** start LISTING **
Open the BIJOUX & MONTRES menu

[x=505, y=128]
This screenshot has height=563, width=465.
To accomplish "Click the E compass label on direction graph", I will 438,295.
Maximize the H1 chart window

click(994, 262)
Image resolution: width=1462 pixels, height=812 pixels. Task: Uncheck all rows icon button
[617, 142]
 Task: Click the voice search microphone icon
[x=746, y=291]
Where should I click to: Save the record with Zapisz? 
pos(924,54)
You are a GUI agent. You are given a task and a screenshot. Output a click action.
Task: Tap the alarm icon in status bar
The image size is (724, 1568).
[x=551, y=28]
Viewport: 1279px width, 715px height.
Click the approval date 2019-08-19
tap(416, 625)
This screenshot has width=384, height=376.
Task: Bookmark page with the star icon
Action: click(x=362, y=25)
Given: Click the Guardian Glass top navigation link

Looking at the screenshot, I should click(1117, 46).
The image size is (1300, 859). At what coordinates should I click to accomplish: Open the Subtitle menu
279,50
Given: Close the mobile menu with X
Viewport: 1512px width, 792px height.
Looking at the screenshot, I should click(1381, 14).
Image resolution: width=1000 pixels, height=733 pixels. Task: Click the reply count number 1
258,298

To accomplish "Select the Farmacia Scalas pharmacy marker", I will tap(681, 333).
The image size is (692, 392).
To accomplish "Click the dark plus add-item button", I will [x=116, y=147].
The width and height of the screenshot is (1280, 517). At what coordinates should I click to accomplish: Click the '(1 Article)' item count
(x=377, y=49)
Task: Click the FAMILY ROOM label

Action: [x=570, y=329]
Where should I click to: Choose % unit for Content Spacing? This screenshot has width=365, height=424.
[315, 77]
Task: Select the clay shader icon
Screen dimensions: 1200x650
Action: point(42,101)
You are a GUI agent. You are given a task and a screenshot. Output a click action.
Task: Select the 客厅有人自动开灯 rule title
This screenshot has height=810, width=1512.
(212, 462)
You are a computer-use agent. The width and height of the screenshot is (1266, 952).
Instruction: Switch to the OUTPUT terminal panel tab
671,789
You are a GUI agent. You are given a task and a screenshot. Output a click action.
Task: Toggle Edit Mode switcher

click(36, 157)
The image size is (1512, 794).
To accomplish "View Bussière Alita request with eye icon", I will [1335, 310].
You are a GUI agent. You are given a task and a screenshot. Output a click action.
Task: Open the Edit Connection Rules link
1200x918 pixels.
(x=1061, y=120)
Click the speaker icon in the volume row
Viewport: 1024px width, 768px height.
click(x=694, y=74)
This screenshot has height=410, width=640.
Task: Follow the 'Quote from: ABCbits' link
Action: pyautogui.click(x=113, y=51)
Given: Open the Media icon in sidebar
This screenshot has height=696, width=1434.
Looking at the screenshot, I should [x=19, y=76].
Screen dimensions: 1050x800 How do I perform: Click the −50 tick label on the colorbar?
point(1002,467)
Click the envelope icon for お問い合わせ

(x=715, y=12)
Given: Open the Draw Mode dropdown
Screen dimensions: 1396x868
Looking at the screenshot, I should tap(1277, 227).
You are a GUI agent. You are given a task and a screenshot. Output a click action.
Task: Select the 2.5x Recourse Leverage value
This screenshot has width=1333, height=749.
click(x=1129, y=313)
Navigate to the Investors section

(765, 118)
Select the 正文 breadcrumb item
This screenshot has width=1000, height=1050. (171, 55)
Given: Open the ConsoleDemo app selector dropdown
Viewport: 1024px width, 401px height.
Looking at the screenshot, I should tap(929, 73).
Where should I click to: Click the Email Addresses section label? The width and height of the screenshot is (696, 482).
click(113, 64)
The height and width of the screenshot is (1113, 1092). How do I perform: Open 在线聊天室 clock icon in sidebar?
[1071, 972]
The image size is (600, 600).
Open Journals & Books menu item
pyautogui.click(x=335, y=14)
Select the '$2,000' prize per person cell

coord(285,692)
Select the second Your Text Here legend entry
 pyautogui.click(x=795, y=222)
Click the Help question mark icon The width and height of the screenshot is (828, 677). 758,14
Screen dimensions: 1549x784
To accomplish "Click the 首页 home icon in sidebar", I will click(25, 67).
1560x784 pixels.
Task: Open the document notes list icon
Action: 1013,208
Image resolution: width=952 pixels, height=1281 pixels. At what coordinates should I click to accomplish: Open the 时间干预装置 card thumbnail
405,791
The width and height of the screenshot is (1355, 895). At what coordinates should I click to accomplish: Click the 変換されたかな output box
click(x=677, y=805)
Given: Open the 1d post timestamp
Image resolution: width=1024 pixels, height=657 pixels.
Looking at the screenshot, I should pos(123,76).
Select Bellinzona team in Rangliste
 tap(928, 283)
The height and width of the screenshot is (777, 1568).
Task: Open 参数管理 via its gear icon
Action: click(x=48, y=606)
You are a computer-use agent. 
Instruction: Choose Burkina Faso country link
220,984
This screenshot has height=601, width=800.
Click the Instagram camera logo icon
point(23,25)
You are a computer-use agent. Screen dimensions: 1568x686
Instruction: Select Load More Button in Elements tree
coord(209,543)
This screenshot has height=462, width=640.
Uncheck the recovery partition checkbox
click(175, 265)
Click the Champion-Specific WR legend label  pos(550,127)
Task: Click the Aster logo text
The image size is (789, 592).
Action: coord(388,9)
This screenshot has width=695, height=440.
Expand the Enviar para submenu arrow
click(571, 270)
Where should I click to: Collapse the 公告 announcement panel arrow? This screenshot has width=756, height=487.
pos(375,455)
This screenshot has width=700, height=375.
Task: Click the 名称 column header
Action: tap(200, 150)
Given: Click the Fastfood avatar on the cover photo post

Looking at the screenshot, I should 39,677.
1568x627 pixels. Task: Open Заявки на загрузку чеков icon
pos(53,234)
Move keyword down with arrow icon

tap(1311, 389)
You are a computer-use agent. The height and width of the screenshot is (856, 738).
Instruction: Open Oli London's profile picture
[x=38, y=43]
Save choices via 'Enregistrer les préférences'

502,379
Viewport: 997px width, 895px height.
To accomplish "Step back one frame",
** end LISTING **
**PROBLEM DETAILS:**
Write out all of the material above word for word, keeping every line as it stands.

**WRITTEN RESPONSE:**
Open the BIJOUX & MONTRES menu

[x=505, y=128]
This screenshot has height=563, width=465.
To accomplish "Click the E compass label on direction graph", I will 438,295.
Maximize the H1 chart window

click(994, 262)
Image resolution: width=1462 pixels, height=812 pixels. Task: Uncheck all rows icon button
[617, 142]
 Task: Click the voice search microphone icon
[x=746, y=291]
Where should I click to: Save the record with Zapisz? 
pos(924,54)
You are a GUI agent. You are given a task and a screenshot. Output a click action.
Task: Tap the alarm icon in status bar
The image size is (724, 1568).
[x=551, y=28]
Viewport: 1279px width, 715px height.
Click the approval date 2019-08-19
tap(416, 625)
This screenshot has width=384, height=376.
Task: Bookmark page with the star icon
Action: click(x=362, y=25)
Given: Click the Guardian Glass top navigation link

Looking at the screenshot, I should click(1117, 46).
The image size is (1300, 859). At what coordinates should I click to accomplish: Open the Subtitle menu
279,50
Given: Close the mobile menu with X
Viewport: 1512px width, 792px height.
Looking at the screenshot, I should click(1381, 14).
Image resolution: width=1000 pixels, height=733 pixels. Task: Click the reply count number 1
258,298

To accomplish "Select the Farmacia Scalas pharmacy marker", I will tap(681, 333).
The image size is (692, 392).
To accomplish "Click the dark plus add-item button", I will [x=116, y=147].
The width and height of the screenshot is (1280, 517). At what coordinates should I click to accomplish: Click the '(1 Article)' item count
(x=377, y=49)
Task: Click the FAMILY ROOM label

Action: [x=570, y=329]
Where should I click to: Choose % unit for Content Spacing? This screenshot has width=365, height=424.
[315, 77]
Task: Select the clay shader icon
Screen dimensions: 1200x650
Action: point(42,101)
You are a GUI agent. You are given a task and a screenshot. Output a click action.
Task: Select the 客厅有人自动开灯 rule title
This screenshot has height=810, width=1512.
(212, 462)
You are a computer-use agent. The width and height of the screenshot is (1266, 952).
Instruction: Switch to the OUTPUT terminal panel tab
671,789
You are a GUI agent. You are given a task and a screenshot. Output a click action.
Task: Toggle Edit Mode switcher

click(36, 157)
The image size is (1512, 794).
To accomplish "View Bussière Alita request with eye icon", I will [1335, 310].
You are a GUI agent. You are given a task and a screenshot. Output a click action.
Task: Open the Edit Connection Rules link
1200x918 pixels.
(x=1061, y=120)
Click the speaker icon in the volume row
Viewport: 1024px width, 768px height.
click(x=694, y=74)
This screenshot has height=410, width=640.
Task: Follow the 'Quote from: ABCbits' link
Action: pyautogui.click(x=113, y=51)
Given: Open the Media icon in sidebar
This screenshot has height=696, width=1434.
Looking at the screenshot, I should [x=19, y=76].
Screen dimensions: 1050x800 How do I perform: Click the −50 tick label on the colorbar?
point(1002,467)
Click the envelope icon for お問い合わせ

(x=715, y=12)
Given: Open the Draw Mode dropdown
Screen dimensions: 1396x868
Looking at the screenshot, I should tap(1277, 227).
You are a GUI agent. You are given a task and a screenshot. Output a click action.
Task: Select the 2.5x Recourse Leverage value
This screenshot has width=1333, height=749.
click(x=1129, y=313)
Navigate to the Investors section

(765, 118)
Select the 正文 breadcrumb item
This screenshot has width=1000, height=1050. (171, 55)
Given: Open the ConsoleDemo app selector dropdown
Viewport: 1024px width, 401px height.
Looking at the screenshot, I should tap(929, 73).
Where should I click to: Click the Email Addresses section label? The width and height of the screenshot is (696, 482).
click(113, 64)
The height and width of the screenshot is (1113, 1092). How do I perform: Open 在线聊天室 clock icon in sidebar?
[1071, 972]
The image size is (600, 600).
Open Journals & Books menu item
pyautogui.click(x=335, y=14)
Select the '$2,000' prize per person cell

coord(285,692)
Select the second Your Text Here legend entry
 pyautogui.click(x=795, y=222)
Click the Help question mark icon The width and height of the screenshot is (828, 677). 758,14
Screen dimensions: 1549x784
To accomplish "Click the 首页 home icon in sidebar", I will click(25, 67).
1560x784 pixels.
Task: Open the document notes list icon
Action: 1013,208
Image resolution: width=952 pixels, height=1281 pixels. At what coordinates should I click to accomplish: Open the 时间干预装置 card thumbnail
405,791
The width and height of the screenshot is (1355, 895). At what coordinates should I click to accomplish: Click the 変換されたかな output box
click(x=677, y=805)
Given: Open the 1d post timestamp
Image resolution: width=1024 pixels, height=657 pixels.
Looking at the screenshot, I should pos(123,76).
Select Bellinzona team in Rangliste
 tap(928, 283)
The height and width of the screenshot is (777, 1568).
Task: Open 参数管理 via its gear icon
Action: click(x=48, y=606)
You are a computer-use agent. 
Instruction: Choose Burkina Faso country link
220,984
This screenshot has height=601, width=800.
Click the Instagram camera logo icon
point(23,25)
You are a computer-use agent. Screen dimensions: 1568x686
Instruction: Select Load More Button in Elements tree
coord(209,543)
This screenshot has height=462, width=640.
Uncheck the recovery partition checkbox
click(175, 265)
Click the Champion-Specific WR legend label  pos(550,127)
Task: Click the Aster logo text
The image size is (789, 592).
Action: coord(388,9)
This screenshot has width=695, height=440.
Expand the Enviar para submenu arrow
click(571, 270)
Where should I click to: Collapse the 公告 announcement panel arrow? This screenshot has width=756, height=487.
pos(375,455)
This screenshot has width=700, height=375.
Task: Click the 名称 column header
Action: tap(200, 150)
Given: Click the Fastfood avatar on the cover photo post

Looking at the screenshot, I should 39,677.
1568x627 pixels. Task: Open Заявки на загрузку чеков icon
pos(53,234)
Move keyword down with arrow icon

tap(1311, 389)
You are a computer-use agent. The height and width of the screenshot is (856, 738).
Instruction: Open Oli London's profile picture
[x=38, y=43]
Save choices via 'Enregistrer les préférences'

502,379
Viewport: 997px width, 895px height.
To accomplish "Step back one frame",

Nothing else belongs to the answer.